For many of us, being charged with a crime carries the usual set of punitive damages such as fines, criminal record or worst: incarceration. But for members of medical community particularly New York and New Jersey licensed physicians, the train does not stop just there. Licensed physicians who are criminally indicted may face licensure issues as well.

Pleading Guilty

In some criminal cases, pleading guilty may work out in favor of the defendant by avoiding jail time. To a New York State licensed physician, pleading guilty to a crime will spark an investigation by the Office of Professional Medical Conduct (OPMC) for professional misconduct. In New Jersey, the State Board of Medical Examiners is responsible for investigating and prosecuting such matters.
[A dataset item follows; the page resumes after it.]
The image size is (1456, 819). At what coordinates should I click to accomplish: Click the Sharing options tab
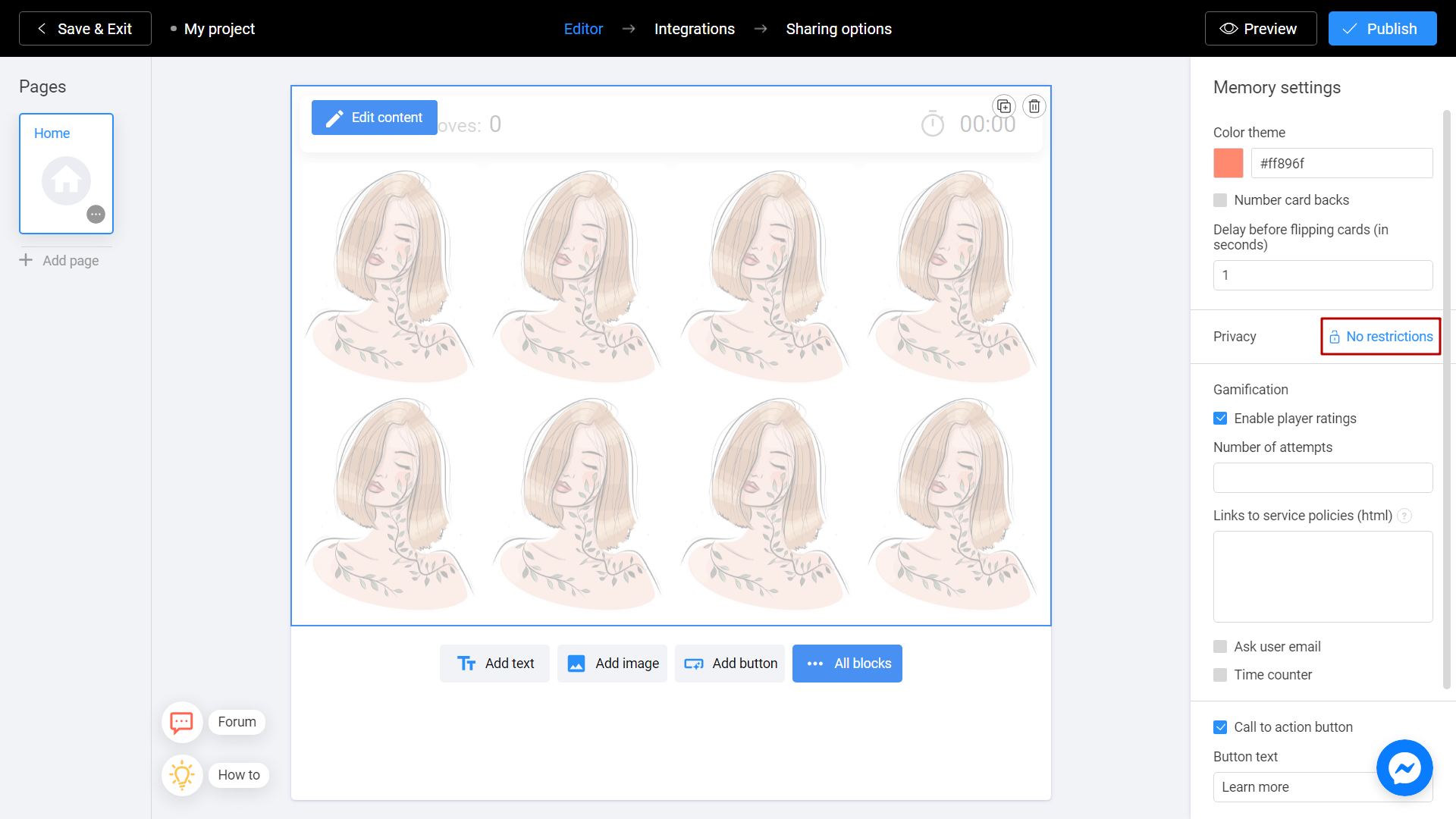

Once the physician pleads guilty to any crime, felony or misdemeanor, the prosecutor or another government official will contract the OPMC and inform the agency of the criminal prosecution. Even more so, is the physician pleading guilty to a healthcare fraud charge, which may not only increase the risk of license suspension, but mostly license revocation.

Even when the physician is renewing his/her medical license, he/she is required to disclose all facts related to criminal background.

For Medicaid and Medicare Providers, there is yet one additional collateral consequence of being accused of a crime. Just being charged with a crime could be grounds for terminating the provider’s participation in these programs.